1b. Understand the data

1b. Understand the data#

This is essentially an audit and inventory of available data sources based on the environment from the previous step. The data could be events, logs, errors, or any other relevant information. Having a central logging capability such as a security information and event management (SIEM) platform makes this process significantly easier, and will make later stages of the detection engineering process easier still.

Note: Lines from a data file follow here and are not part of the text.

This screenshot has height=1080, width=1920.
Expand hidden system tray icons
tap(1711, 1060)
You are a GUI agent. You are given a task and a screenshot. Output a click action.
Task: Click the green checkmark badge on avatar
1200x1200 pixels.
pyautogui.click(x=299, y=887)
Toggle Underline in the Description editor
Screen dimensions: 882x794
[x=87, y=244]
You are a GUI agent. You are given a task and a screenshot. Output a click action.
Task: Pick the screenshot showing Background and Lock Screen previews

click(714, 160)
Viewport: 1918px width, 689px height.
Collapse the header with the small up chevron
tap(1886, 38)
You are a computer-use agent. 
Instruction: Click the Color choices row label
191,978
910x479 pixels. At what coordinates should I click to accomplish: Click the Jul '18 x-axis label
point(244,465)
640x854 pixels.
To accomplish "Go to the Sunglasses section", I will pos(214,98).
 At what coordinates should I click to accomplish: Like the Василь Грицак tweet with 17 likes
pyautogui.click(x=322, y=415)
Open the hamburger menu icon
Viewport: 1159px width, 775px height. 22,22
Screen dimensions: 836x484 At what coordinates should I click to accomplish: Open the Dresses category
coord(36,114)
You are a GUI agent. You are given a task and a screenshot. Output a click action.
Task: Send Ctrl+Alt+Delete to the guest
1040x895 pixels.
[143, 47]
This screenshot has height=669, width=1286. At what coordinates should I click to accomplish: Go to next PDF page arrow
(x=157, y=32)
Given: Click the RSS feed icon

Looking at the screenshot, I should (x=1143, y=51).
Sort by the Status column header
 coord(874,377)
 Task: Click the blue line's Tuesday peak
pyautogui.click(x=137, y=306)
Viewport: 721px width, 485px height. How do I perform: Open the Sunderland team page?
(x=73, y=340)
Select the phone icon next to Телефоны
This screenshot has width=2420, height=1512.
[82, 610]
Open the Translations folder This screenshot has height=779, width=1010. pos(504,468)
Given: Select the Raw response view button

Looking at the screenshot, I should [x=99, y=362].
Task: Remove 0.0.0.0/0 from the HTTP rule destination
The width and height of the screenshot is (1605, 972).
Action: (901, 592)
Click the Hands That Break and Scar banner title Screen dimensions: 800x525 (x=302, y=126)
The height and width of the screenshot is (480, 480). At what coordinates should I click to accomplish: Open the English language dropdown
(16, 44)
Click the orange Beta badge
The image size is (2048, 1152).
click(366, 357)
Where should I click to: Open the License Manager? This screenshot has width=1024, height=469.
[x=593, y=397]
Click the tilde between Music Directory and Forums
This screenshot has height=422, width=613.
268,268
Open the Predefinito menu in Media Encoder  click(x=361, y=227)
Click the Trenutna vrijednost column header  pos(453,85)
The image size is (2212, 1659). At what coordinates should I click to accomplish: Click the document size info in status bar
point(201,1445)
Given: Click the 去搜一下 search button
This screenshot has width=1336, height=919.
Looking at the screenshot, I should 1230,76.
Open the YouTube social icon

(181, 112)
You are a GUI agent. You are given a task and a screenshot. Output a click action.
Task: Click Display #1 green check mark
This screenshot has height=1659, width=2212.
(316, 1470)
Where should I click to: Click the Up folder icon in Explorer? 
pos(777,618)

Some of the ways to understand the data include:

  • Understanding the shape and relationships

    • Leverage existing schemas, such as ECS/OTel, to help guide this process and identify opportunities to normalize

    • Hierarchical relationships within specific eventing

    • Unique and overlapping data sources

    • Relationship across disparate data sources

    • Data shaping (visualizations)

    • Identifying prominent or important specific fields

    • Leverage features such as Kibana Discover, Dashboards, or Observability

    • Review netflows

    • Preservation of raw source vs normalized data

Understanding the verbosity and logging coverage

  • What is intentionally not logged

  • What is intended to be logged

  • What is logged by default vs requiring configuration or setup

  • What is the recommended verbosity for logging

  • What are the performance implications or limitations

Understanding logging frequency and cadence

  • Is it streaming or batched

  • Are batches pushed or pulled

  • Is it every 30 seconds or every 15 minutes

  • Are there buffers or limits and if so what happens to excess or timeouts

  • Does a prioritization concept exist for retrieval or transmitting

Understanding how the data is captured or generated

  • Is it reading event logs, consuming providers, or watching API calls

  • Is it occurring in user land or the kernel

  • Is it polling or listening for the data

  • Is data intermediately stored or processed

  • What is the susceptibility to tampering or fabrication

This is also a recurring step, which should have regular refreshing. It is also just as important that the correct individuals have an understanding of the data. This means that how the processing of the data is preserved will have an influence on its understandability, but also, it may require collaborative sessions or training on interpreting the outcomes of this step.